Member of the Canadian Parliament for Niagara Falls
- In office 1953–1960
- Preceded by: District established (1952)
- Succeeded by: Judy LaMarsh

Member of the Legislative Assembly of Ontario for Niagara Falls
- In office 1934–1943
- Preceded by: William Gore Willson
- Succeeded by: Cyril Overall
- In office 1948–1953
- Preceded by: Carl Hanniwell
- Succeeded by: Arthur Jolley

Personal details
- Born: William Limburg Houck May 10, 1893 Buffalo, New York, U.S.
- Died: May 5, 1960 (aged 66)
- Party: Liberal
- Other political affiliations: Ontario Liberal
- Cabinet: Provincial: Minister Without Portfolio (1937-1943)

= William Houck =

Canadian politician

William Limburg Houck (May 10, 1893 - May 5, 1960) was a Canadian politician.

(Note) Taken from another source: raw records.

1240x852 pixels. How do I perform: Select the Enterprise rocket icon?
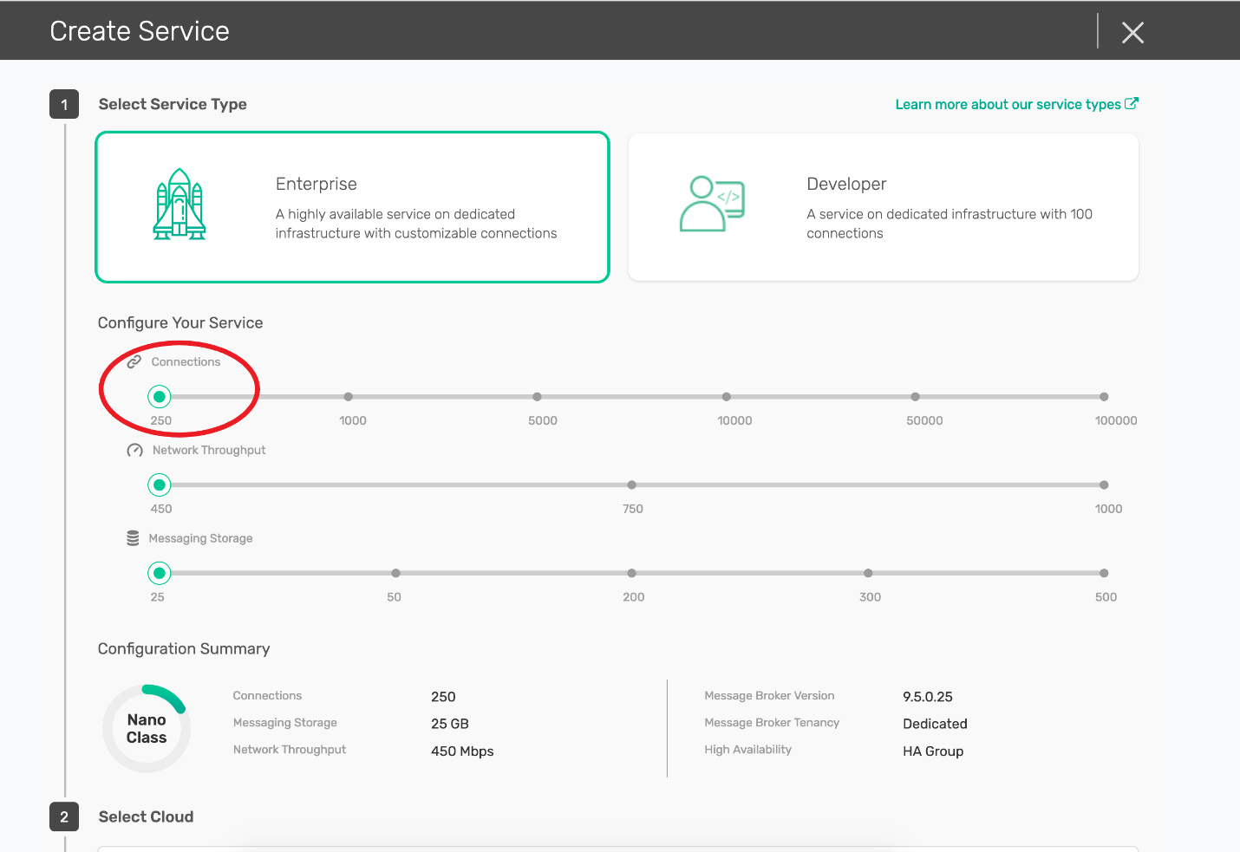[179, 205]
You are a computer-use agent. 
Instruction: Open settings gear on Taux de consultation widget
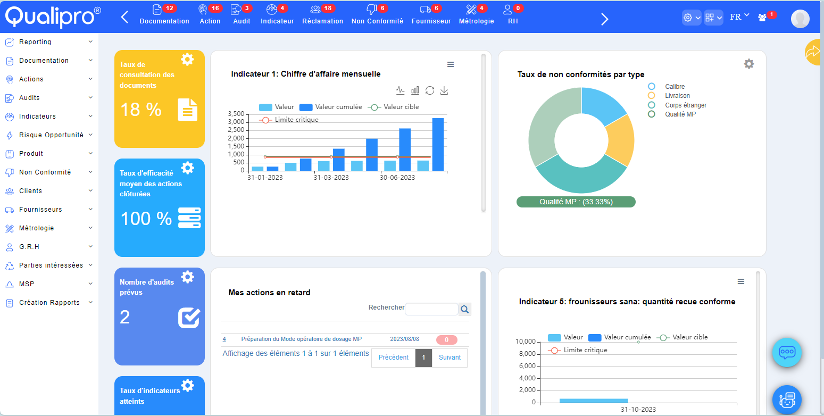pyautogui.click(x=187, y=60)
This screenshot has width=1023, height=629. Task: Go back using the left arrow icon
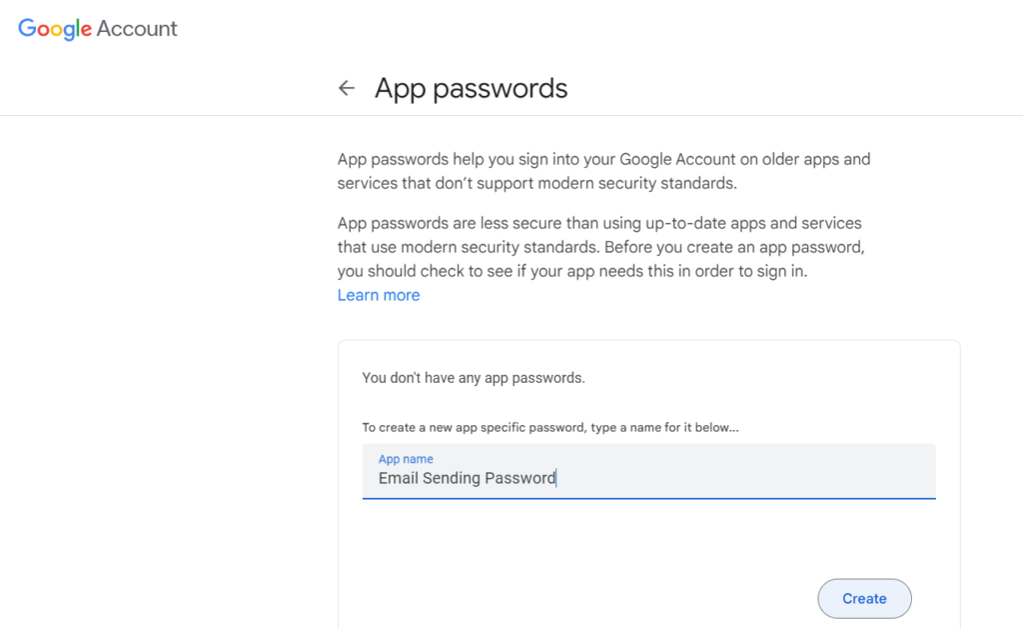click(347, 88)
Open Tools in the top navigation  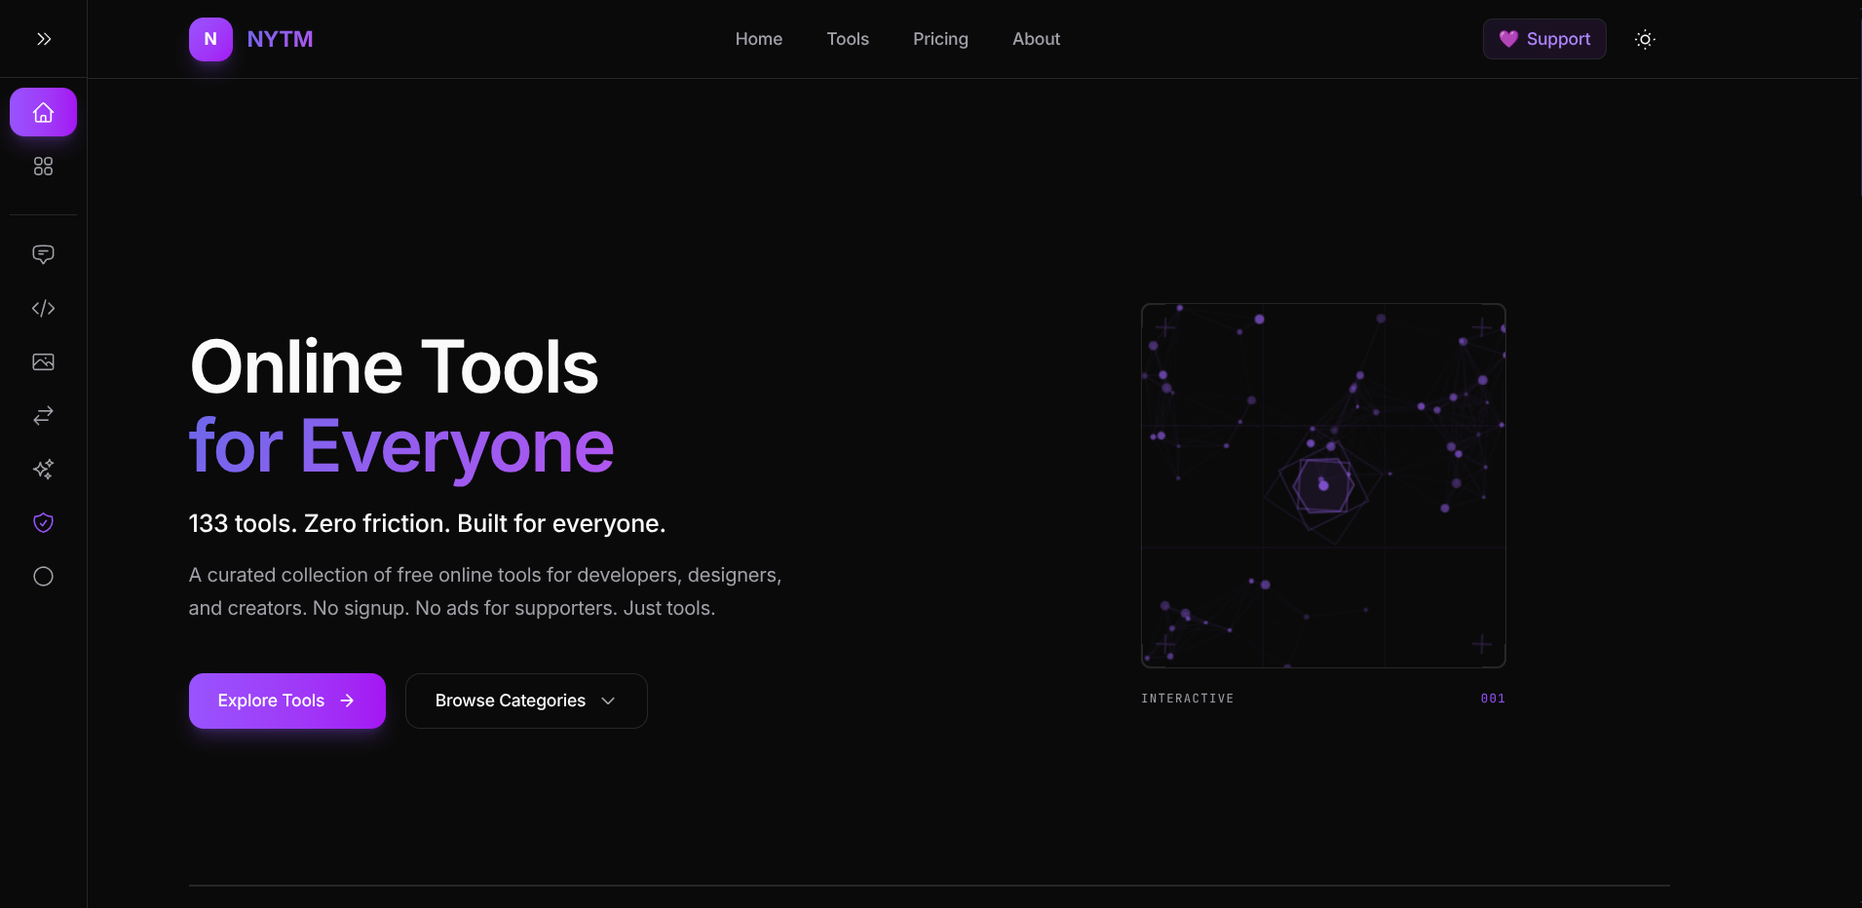(847, 39)

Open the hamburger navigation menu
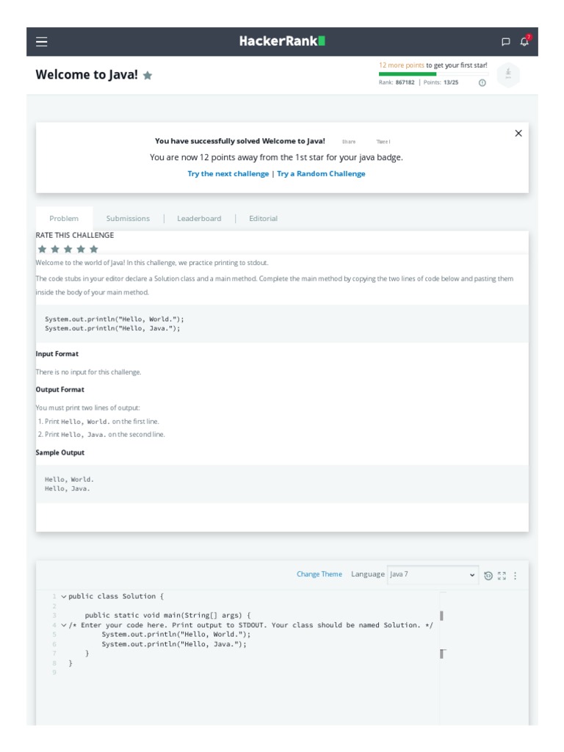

Born in Buffalo, New York, Houck was a coal dealer, fuel dealer, and merchant before being elected as the Liberal Party of Ontario candidate to the Legislative Assembly of Ontario in 1934, 1937, 1948, and 1951. Houck was Minister without Portfolio in the provincial cabinet from 1937 to 1943. He also served as mayor of Niagara Falls, Ontario from 1947 to 1950.

Houck was the Liberal candidate elected to the House of Commons of Canada from the riding of Niagara Falls in 1953, 1957, and 1958 elections. He served until his death in 1960.